En matière d’énergies renouvelables, le Grand Est ne fait pas semblant. La région a multiplié par trois sa production d’électricité verte entre 2005 et 2024, passant de 7 à 21 TWh. En 2025, elle affiche 34% de renouvelables dans sa consommation finale d’énergie. L’objectif fixé par le Sraddet pour 2030 : 41%. Sept points d’écart, mais une trajectoire qui tient.
Deuxième région française pour la production d’électricité renouvelable derrière l’Auvergne-Rhône-Alpes, le Grand Est pèse 13% de la production nationale. L’éolien fournit 12 TWh, l’hydraulique 7 TWh, le photovoltaïque et la biomasse un TWh chacun. Sur le terrain, cela représente 523 installations éoliennes (deuxième position nationale derrière les Hauts-de-France) pour 5 202 MW de puissance raccordée, et 102 760 installations photovoltaïques (cinquième rang national) développant 4 950 MW.
Le bois-énergie reste le premier contributeur (30% de la production régionale d’énergies renouvelables toutes destinations), suivi par l’éolien (18%), l’hydroélectricité (17%), les biocarburants (11%), l’aérothermie (9%), le biogaz (8%) et le solaire photovoltaïque (3%). Entre 2024 et 2025, la production globale a progressé d’1% seulement, avec des variations marquées selon les filières : l’éolien recule de 19% (aléas climatiques), tandis que l’hydroélectricité bondit de 18%, le biogaz de 17% et le photovoltaïque de 15%.
Le biogaz, champion régional
C’est sur le biogaz que le Grand Est creuse l’écart. Avec 244 installations et 96 MW de puissance, la région occupe la première place nationale : 22% des installations et 17% de la puissance française. Même constat pour la méthanisation, qui décompose résidus agricoles, déchets alimentaires et boues d’épuration pour produire du biogaz : le Grand Est assure 23% des installations et 25% de la puissance électrique du pays. Une position dominante devant la Normandie, la Bretagne et les Hauts-de-France[2].

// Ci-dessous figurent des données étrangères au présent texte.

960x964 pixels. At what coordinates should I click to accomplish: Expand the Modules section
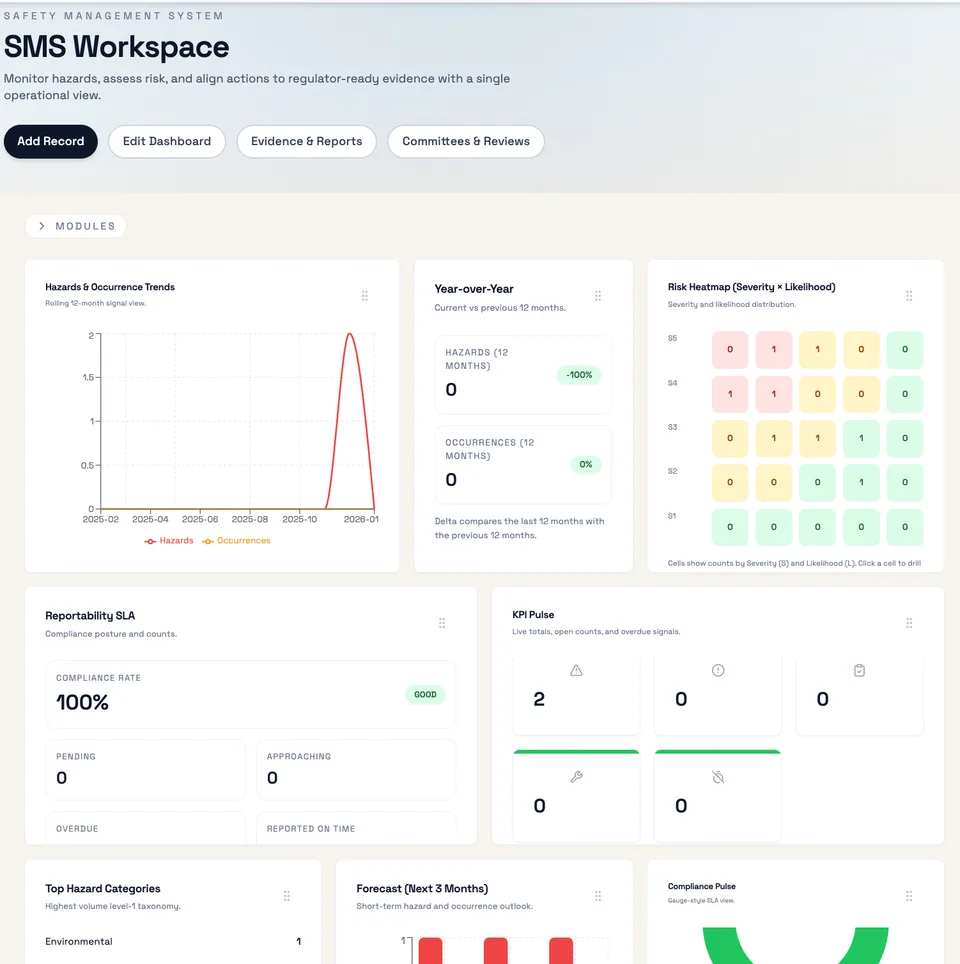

Sur dix ans, les dynamiques se dessinent clairement. Le bois-énergie et l’hydroélectricité restent stables. Les biocarburants reculent de 20%. Mais l’éolien gagne 80%, le solaire thermique 15%, l’utilisation des déchets renouvelables 70%. Quant au biogaz, il a été multiplié par dix, et le photovoltaïque par trois[3].
2026, année de consolidation
Plusieurs projets structurants doivent être raccordés au réseau en 2026 dans le Grand Est et le nord de la France : parcs éoliens terrestres de plusieurs dizaines de mégawatts, centrales solaires développées depuis plusieurs années. Des infrastructures qui alimenteront la montée en puissance observée depuis 2005[5].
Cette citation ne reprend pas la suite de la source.